One possible solution is Federated AI. Federated AI, or federated learning, guarantees that the user’s data stays on the device.
For example, the applications that run specific programs on the edge of the network can still learn how to process the data and build better, more efficient models by sharing a mathematical representation of key clinical features, not the data.
Traditional machine learning requires centralizing data to train and build a model. However, with edge AI and federated learning combined with other privacy-preserving techniques and zero trust infrastructure, it’s possible to build models in a distributed data setup while lowering the risk of any single point of attack.
The application of federated learning also applies in cloud settings where the data doesn’t have to leave the systems on which it exists but can allow for learning. We call this federated cloud learning, which organizations can use to collaborate, keeping the data private.
Data fluency is a framework and set of tools to rapidly unlock the value of clinical data by having every key stakeholder participate simultaneously in a collaborative environment. A machine learning environment with a data fluency framework engages clinicians, actuaries, data engineers, data scientists, managers, infrastructure engineers and all other business stakeholders to explore the data, ask questions, quickly build analytics and even model the data. This novel approach to enterprise data analytics is purpose-built for healthcare to improve workflows, collaboration and rapid prototyping of ideas before spending time and money on building models.
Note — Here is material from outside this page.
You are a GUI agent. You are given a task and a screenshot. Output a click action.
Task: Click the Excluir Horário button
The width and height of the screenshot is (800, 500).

Traditional healthcare systems are very siloed, and many organizations struggle to discover the value within their data and unlock actionable trends and clinical insights. Not only are data creation systems and teams isolated from data transformation systems and teams, but engineers and data scientists use coding languages while clinicians and finance teams use Word or Excel. The disconnect creates a situation where the data knowledge is translated outside of the programming environment. The transformations between system boundaries are lossy and without feedback loops to improve an algorithm or the code. Yet, all stakeholders need early and iterative access to the data to build health algorithms effectively and with greater transparency.